▸ The request:
Rescale the items from the start through the line containing "[View Jolly +", both ends included. Reproduce every line, requests too, but multiply each coordinate in the answers by 1.9 and round to the nearest whole number, with halves going up.

[start of Extracted entries]

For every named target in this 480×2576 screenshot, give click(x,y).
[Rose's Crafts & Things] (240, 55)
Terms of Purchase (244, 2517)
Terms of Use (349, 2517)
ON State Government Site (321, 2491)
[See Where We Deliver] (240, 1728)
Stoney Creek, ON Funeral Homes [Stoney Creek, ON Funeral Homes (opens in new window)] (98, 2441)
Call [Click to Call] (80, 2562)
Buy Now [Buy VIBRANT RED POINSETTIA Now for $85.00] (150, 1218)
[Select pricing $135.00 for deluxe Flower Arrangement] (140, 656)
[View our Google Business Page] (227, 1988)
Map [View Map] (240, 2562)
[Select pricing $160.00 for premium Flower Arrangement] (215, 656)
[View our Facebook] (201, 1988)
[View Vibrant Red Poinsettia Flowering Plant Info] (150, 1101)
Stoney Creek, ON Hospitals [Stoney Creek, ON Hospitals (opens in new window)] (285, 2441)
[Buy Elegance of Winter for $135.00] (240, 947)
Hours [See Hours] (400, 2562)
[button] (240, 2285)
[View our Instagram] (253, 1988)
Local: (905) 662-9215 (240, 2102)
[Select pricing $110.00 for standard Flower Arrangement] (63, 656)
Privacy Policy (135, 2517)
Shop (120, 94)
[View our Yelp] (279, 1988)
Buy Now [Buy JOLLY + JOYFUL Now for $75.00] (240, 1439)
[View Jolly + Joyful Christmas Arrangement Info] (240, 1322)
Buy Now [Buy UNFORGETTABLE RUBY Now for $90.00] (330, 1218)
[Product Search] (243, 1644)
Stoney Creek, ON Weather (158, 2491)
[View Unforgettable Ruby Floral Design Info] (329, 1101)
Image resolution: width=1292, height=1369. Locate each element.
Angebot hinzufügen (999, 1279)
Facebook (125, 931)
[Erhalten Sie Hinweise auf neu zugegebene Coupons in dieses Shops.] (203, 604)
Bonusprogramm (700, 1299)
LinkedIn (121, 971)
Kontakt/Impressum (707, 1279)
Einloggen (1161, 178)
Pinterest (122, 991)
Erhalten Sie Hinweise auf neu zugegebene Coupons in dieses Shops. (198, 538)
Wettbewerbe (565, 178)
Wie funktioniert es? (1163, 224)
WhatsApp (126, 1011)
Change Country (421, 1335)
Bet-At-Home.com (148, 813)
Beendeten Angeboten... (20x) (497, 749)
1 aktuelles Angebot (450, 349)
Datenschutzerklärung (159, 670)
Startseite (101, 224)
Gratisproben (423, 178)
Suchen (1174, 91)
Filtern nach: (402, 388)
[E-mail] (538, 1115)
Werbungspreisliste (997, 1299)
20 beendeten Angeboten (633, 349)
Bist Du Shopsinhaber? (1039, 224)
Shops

[end of Extracted entries]

▸ Answer to the problem:
For every named target in this 480×2576 screenshot, give click(x,y).
[Rose's Crafts & Things] (456, 105)
Terms of Purchase (464, 4782)
Terms of Use (663, 4782)
ON State Government Site (610, 4733)
[See Where We Deliver] (456, 3283)
Stoney Creek, ON Funeral Homes [Stoney Creek, ON Funeral Homes (opens in new window)] (186, 4638)
Call [Click to Call] (152, 4868)
Buy Now [Buy VIBRANT RED POINSETTIA Now for $85.00] (285, 2314)
[Select pricing $135.00 for deluxe Flower Arrangement] (266, 1246)
[View our Google Business Page] (431, 3777)
Map [View Map] (456, 4868)
[Select pricing $160.00 for premium Flower Arrangement] (409, 1246)
[View our Facebook] (382, 3777)
[View Vibrant Red Poinsettia Flowering Plant Info] (285, 2092)
Stoney Creek, ON Hospitals [Stoney Creek, ON Hospitals (opens in new window)] (542, 4638)
[Buy Elegance of Winter for $135.00] (456, 1799)
Hours [See Hours] (760, 4868)
[button] (456, 4342)
[View our Instagram] (481, 3777)
Local: (905) 662-9215 (456, 3994)
[Select pricing $110.00 for standard Flower Arrangement] (120, 1246)
Privacy Policy (257, 4782)
Shop (228, 179)
[View our Yelp] (530, 3777)
Buy Now [Buy JOLLY + JOYFUL Now for $75.00] (456, 2734)
[View Jolly + Joyful Christmas Arrangement Info] (456, 2512)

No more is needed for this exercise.